**Text section**.

▬▬▬▬▬▬

God had left his permanent mark on him. All Jacob’s descendants were to remember this—so the traditional avoidance of eating the sinew around the hip socket of an animal.
This blessed man sported two new distinctives—a new name and a new crippling. And here is the point: “The new name cannot be separated from the new crippling, for the crippling is the substance of the name” (Brueggemann).
Jacob (now Israel) prevailed when he came to the end of himself. His weakness gave birth to strength. His defeat wrought victory. His end was his beginning.
Jacob’s life is the story of relentless grace—tenacious grace, contending grace, intrusive grace, renovating grace.
· Tenacious in that it would not let him go.
· Contending as it was always battling for his soul.
· Intrusive because it would not be shut out.
· Renovating because it gave him a new limp and a new name.
This is the God who has redeemed us. He wrestled Satan on the cross and won. He has given us new life. And now that we are his, he will not let us go. We must submit to him. We must understand with Luther:
Did we in our own strength confide,
Our striving would be losing.
How blessed we are when we yield to God at the beginning of God’s call, the way Abraham and Joseph did. But so many of us are like Jacob. We struggle independently of the God whom we believe and love. We want to be part of his plan, but alas, we make our own plans—and we never truly succeed.
Then a crisis comes through which he lays his hand upon us (life becomes dislocated—out of joint), and we have an appalling sense of our own incompetence and weakness. That is the great hour—the hour of grace, because from there on our walk is never the same.
God may be wrestling with some of you this very day. He may be saying to you (clever, perceptive, capable as you are), “You have believed in me, but you have always manipulated your own life and made your own arrangements. My child, what is your name?”

▬▬▬▬▬▬

**Listed entries**.
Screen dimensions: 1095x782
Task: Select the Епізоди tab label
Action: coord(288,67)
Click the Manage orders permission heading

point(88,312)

▬▬▬▬▬▬

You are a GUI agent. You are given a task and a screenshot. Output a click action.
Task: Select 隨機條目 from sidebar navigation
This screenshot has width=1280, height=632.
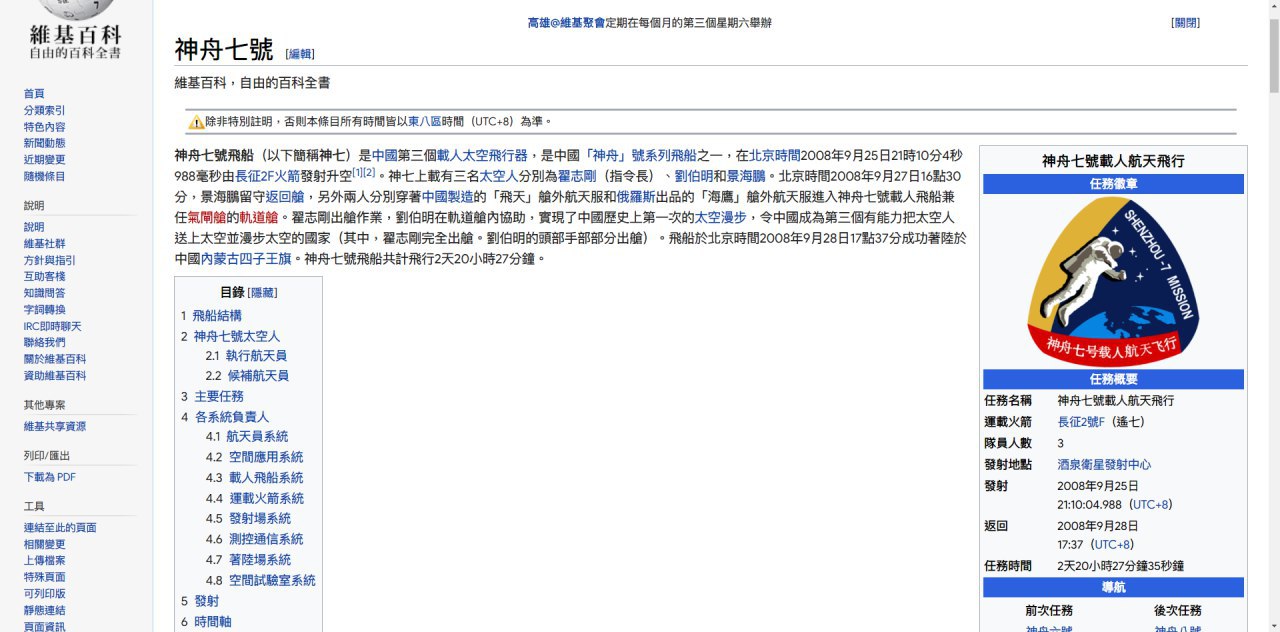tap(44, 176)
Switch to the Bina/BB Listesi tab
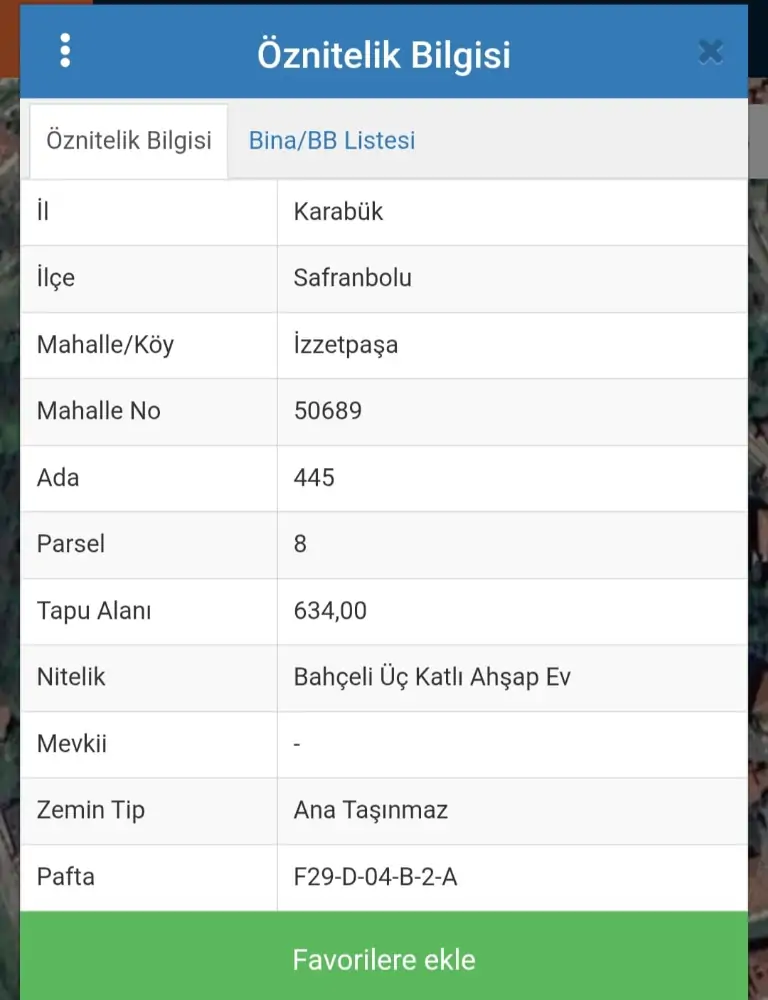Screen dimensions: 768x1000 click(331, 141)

▬▬▬▬▬▬

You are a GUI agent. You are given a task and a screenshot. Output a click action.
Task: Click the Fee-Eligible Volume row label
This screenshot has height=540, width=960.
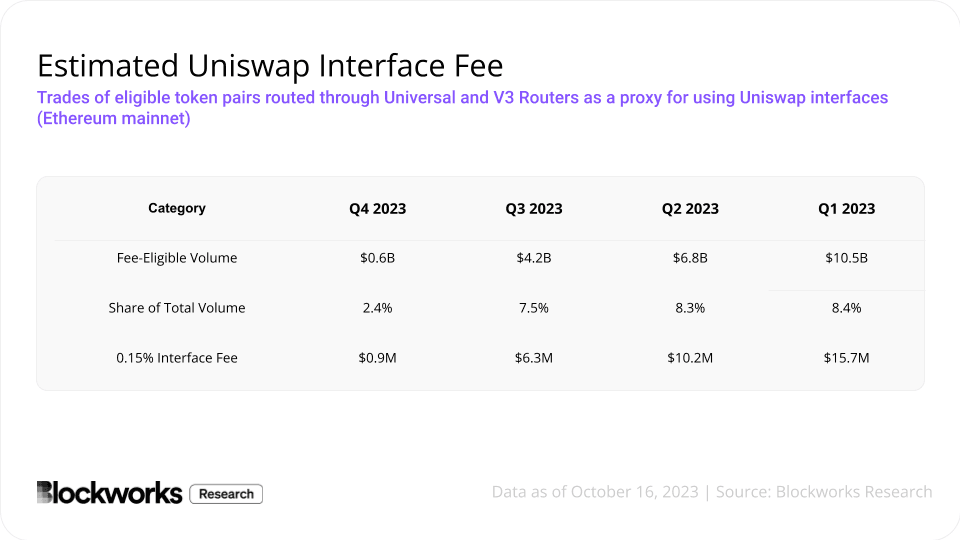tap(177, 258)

▬▬▬▬▬▬

**Task list**.
1) In the sermon passage on Jacob, what two new distinctives did the blessed man sport?
2) Rewrite the records from the line with "Screen dimensions: 1095x782" up to and including the line with "point(88,312)", changing "Manage orders" to "Manage returns".

**Written responses**.
1) A new name and a new crippling.

2)
Screen dimensions: 1095x782
Task: Select the Епізоди tab label
Action: coord(288,67)
Click the Manage returns permission heading

point(88,312)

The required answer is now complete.